Na segunda-feira, a Agência Internacional de Energia alertou que a economia mundial enfrenta uma "grande, grande ameaça" devido à guerra no Irão e que pelo menos 40 activos energéticos em nove países foram danificados.
Entretanto, o desanuviamento do conflito está longe de estar à vista.
Trump avisou no fim de semana que os EUA iriam "obliterar" as centrais elétricas do Irão se este não abrisse totalmente o Estreito de Ormuz no prazo de 48 horas, o que levou Teerão a dizer que responderia a qualquer ataque desse tipo com ataques aos ativos energéticos e de infraestruturas dos EUA e de Israel na região.
"O ultimato de Trump e os avisos de retaliação do Irão apontam para um conflito crescente que mantém a perturbação energética e a volatilidade do mercado elevadas, sem uma saída clara à vista", disse Ng Jing Wen, analista do Mizuho Bank em Singapura.
Na Europa, os futuros de referência do gás natural estavam a ser negociados acima dos 60 euros por MWh na abertura do mercado.
Esta evolução segue-se aos ganhos da semana passada, com a escalada das ameaças às instalações energéticas do Médio Oriente a aumentar os receios de perturbações mais profundas no abastecimento.
Na Ásia, os mercados bolsistas também foram significativamente afetados pela incerteza em torno da crise do Médio Oriente, com o Nikkei 225, índice de referência do Japão, a cair 3,5%. Em Taiwan, o Taiex caiu 2,5%, o Kospi da Coreia do Sul desceu 6,5%, o Hang Seng de Hong Kong caiu 3,8% e o Shanghai Composite desceu 3,6%.

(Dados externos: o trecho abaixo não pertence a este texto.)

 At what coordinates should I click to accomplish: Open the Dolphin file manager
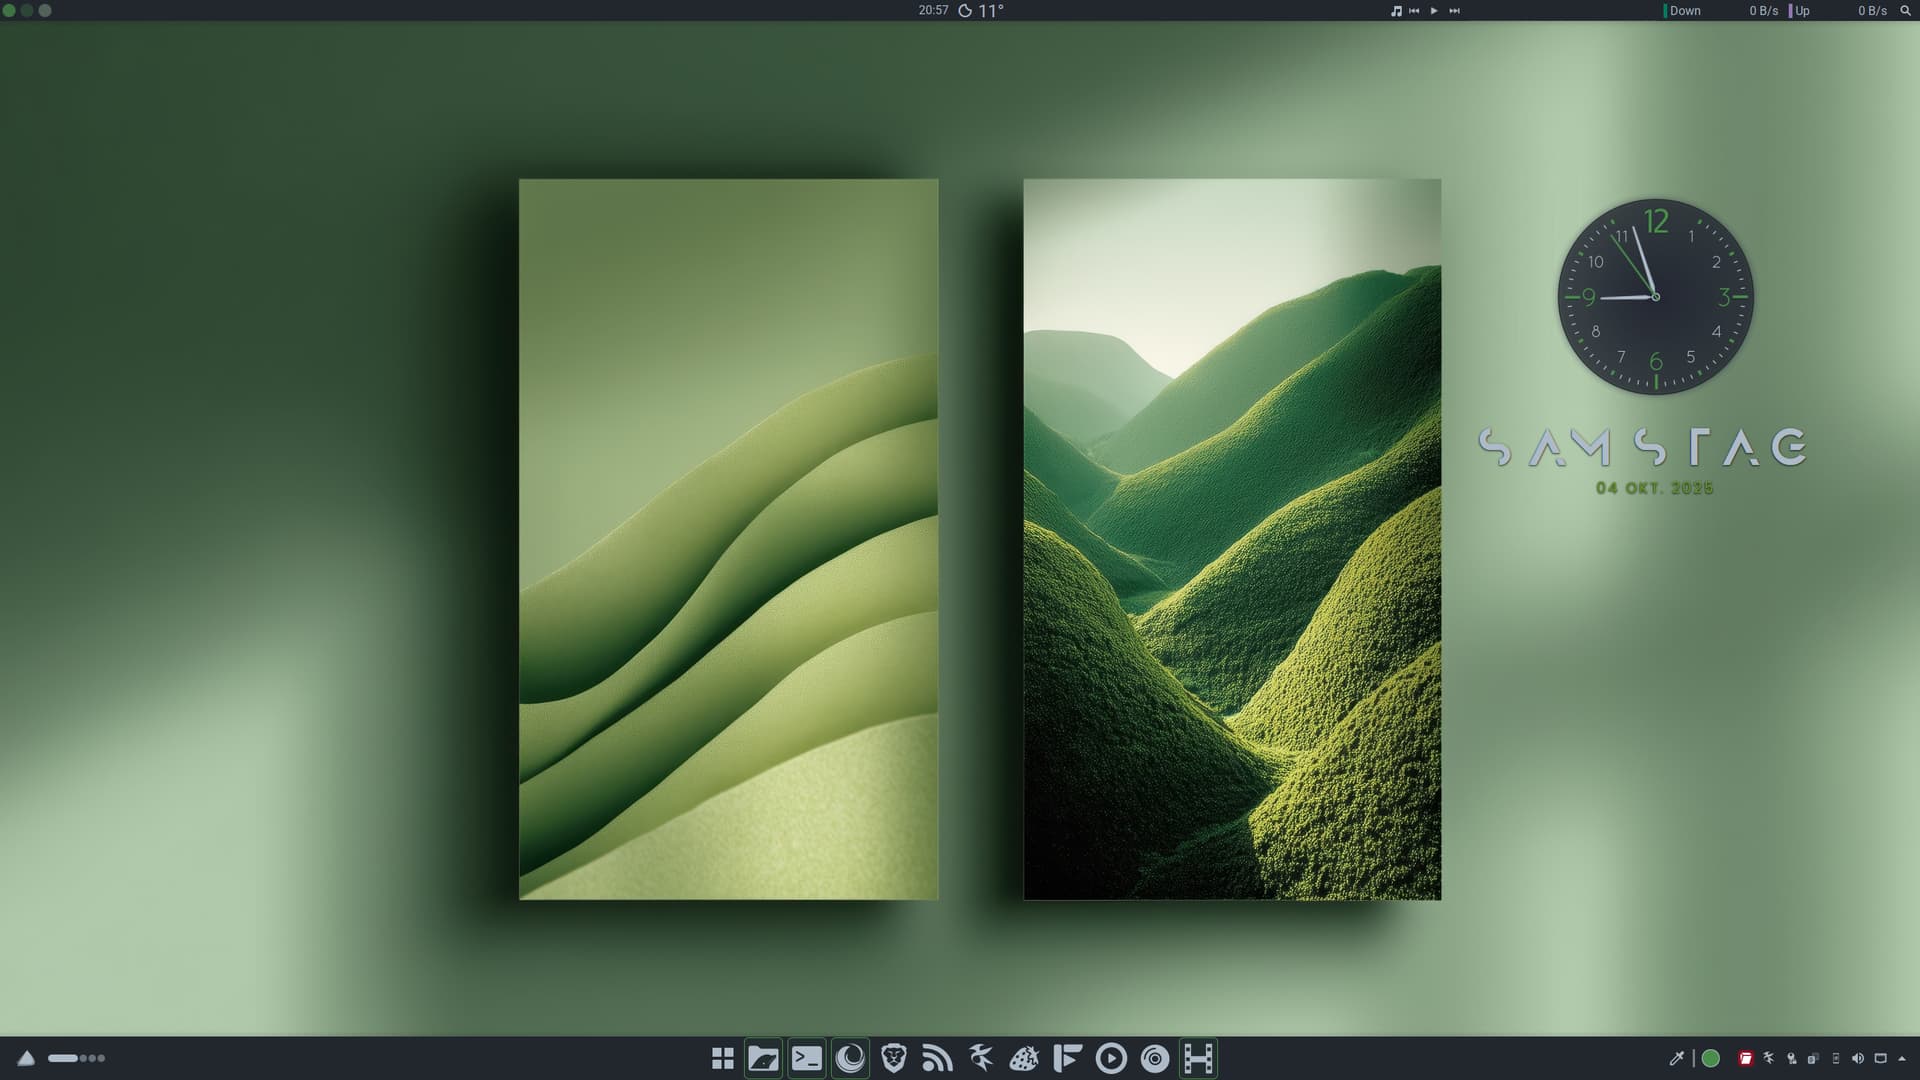763,1058
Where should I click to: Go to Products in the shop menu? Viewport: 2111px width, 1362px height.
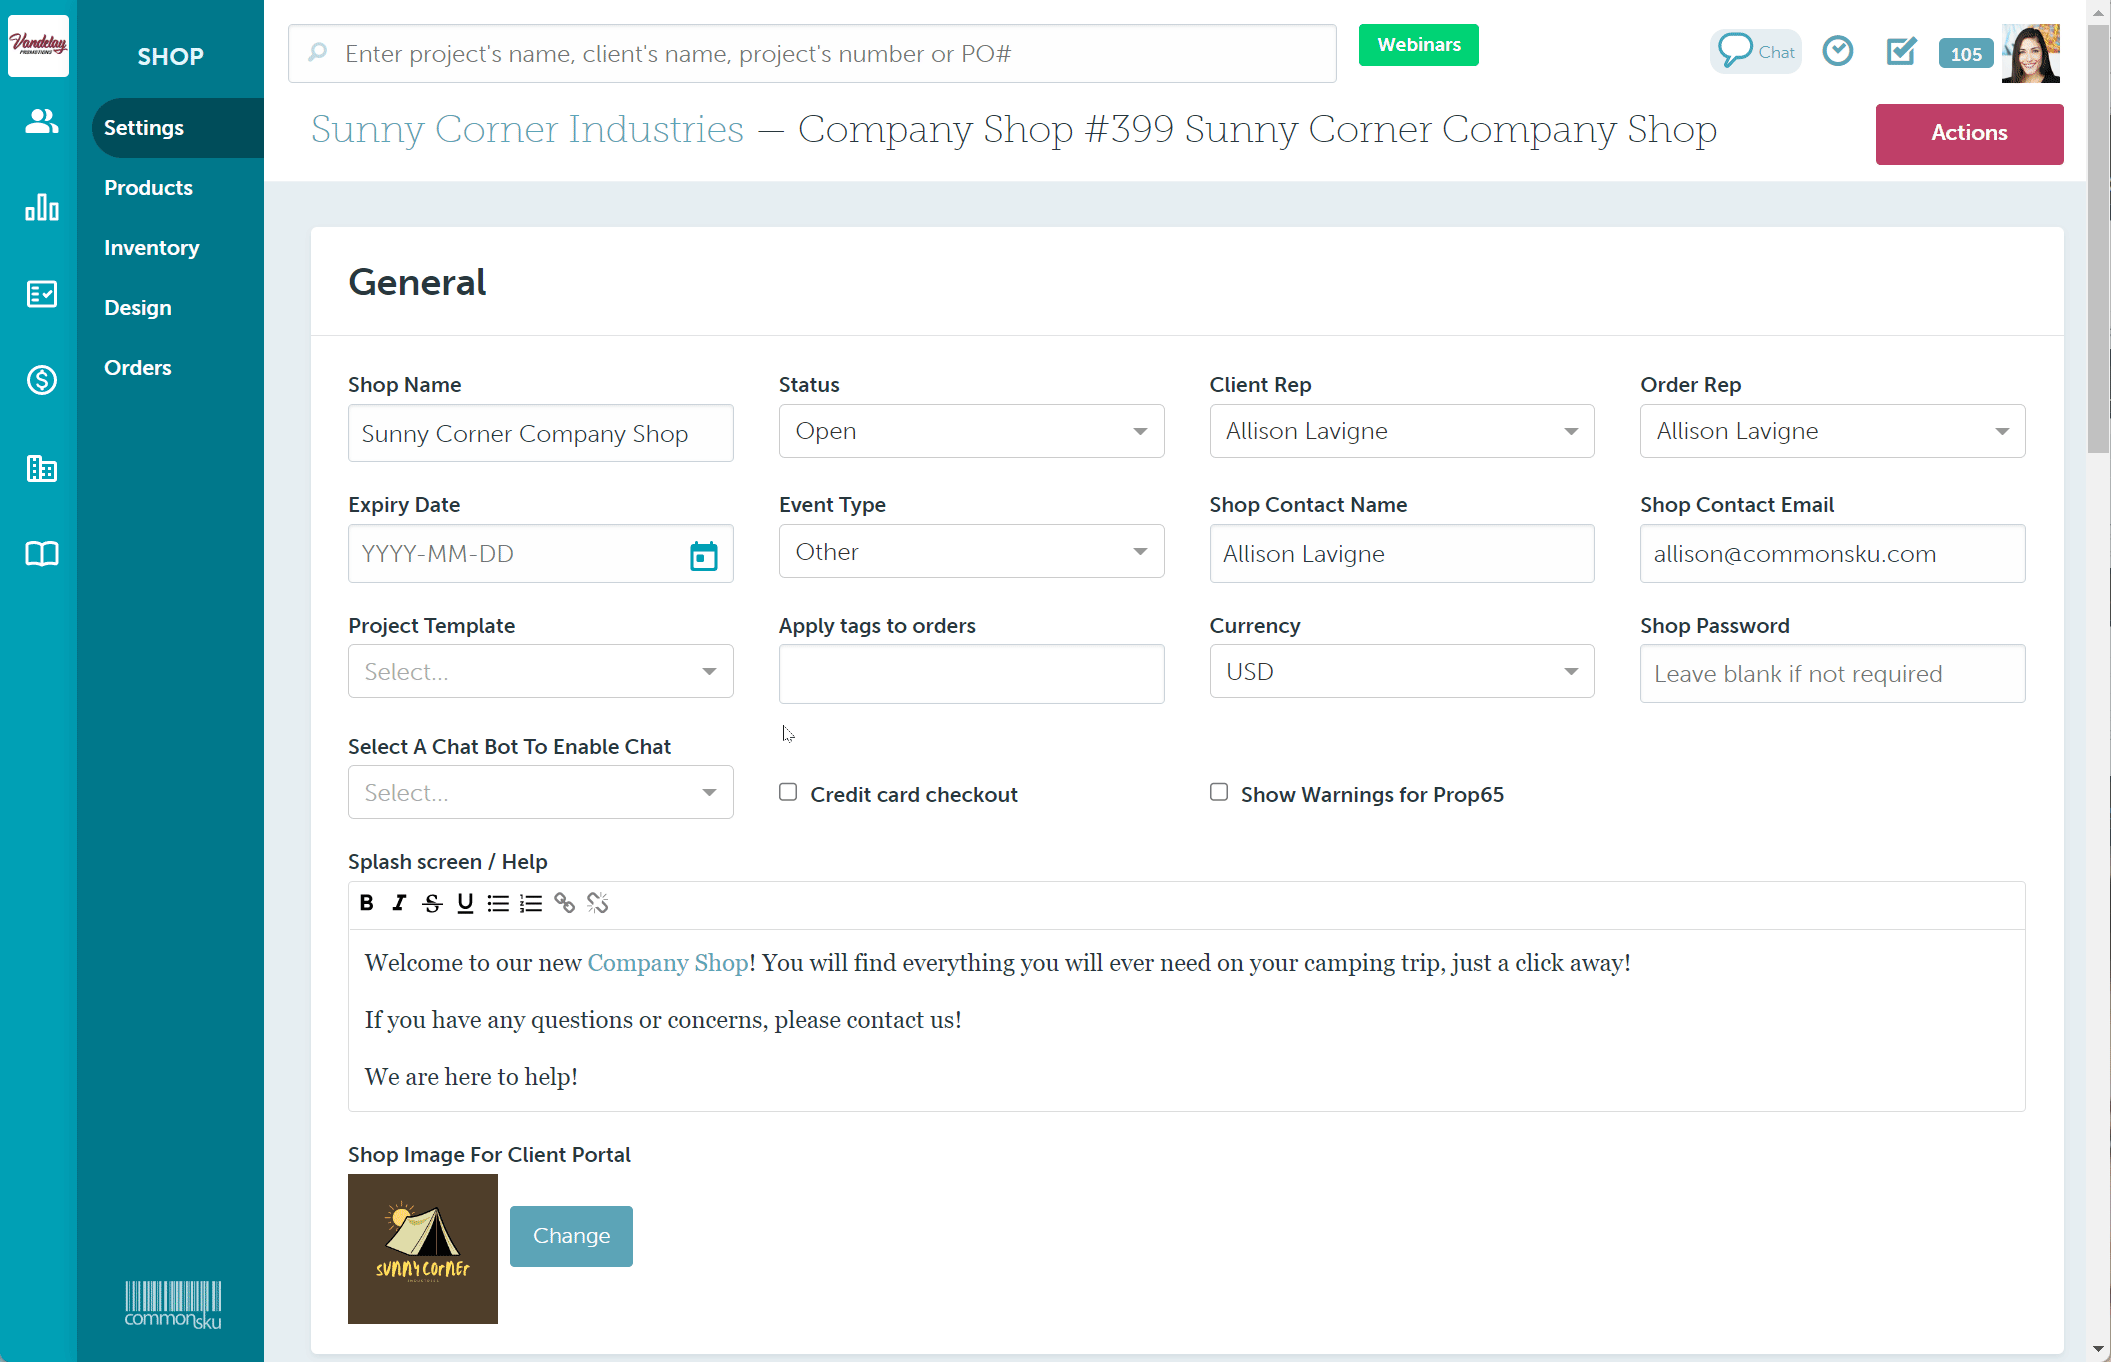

A subida dos preços do petróleo, que também abalou os mercados bolsistas na sexta-feira, destruiu as esperanças de um possível próximo corte nas taxas de juro pela Reserva Federal, segundo os analistas. Antes da guerra, os investidores estavam a apostar que a Reserva Federal iria cortar as taxas pelo menos duas vezes este ano. Os bancos centrais da Europa, Japão e Reino Unido também mantiveram recentemente as suas taxas de juro estáveis.
O S&P 500 caiu 1,5% na sexta-feira, fechando a sua quarta semana consecutiva de perdas, a mais longa série de perdas num ano.
O Dow Jones Industrial Average caiu 443 pontos, ou 1%, e o Nasdaq Composite caiu 2%.
Em Wall Street, cerca de três em cada quatro ações do S&P 500 caíram na sexta-feira.
As ações de empresas mais pequenas, que podem sentir mais o impacto de taxas de juro mais elevadas do que as suas rivais maiores, lideraram a descida. O índice Russell 2000 de ações mais pequenas caiu 2,3%, liderando o mercado.
No mercado obrigacionista, o rendimento do Tesouro a 10 anos terminou a semana passada com um salto para 4,38% na sexta-feira, de 4,25% na quinta-feira e de apenas 3,97% antes do início da guerra.
O rendimento do Tesouro a dois anos, que acompanha mais de perto as expectativas sobre o que a Fed poderá fazer, subiu de 3,79% para 3,88%.
No comércio de divisas, o dólar americano subiu de 159,22 ienes para 159,53 ienes japoneses. O euro custava $1,1526, abaixo dos $1,1571.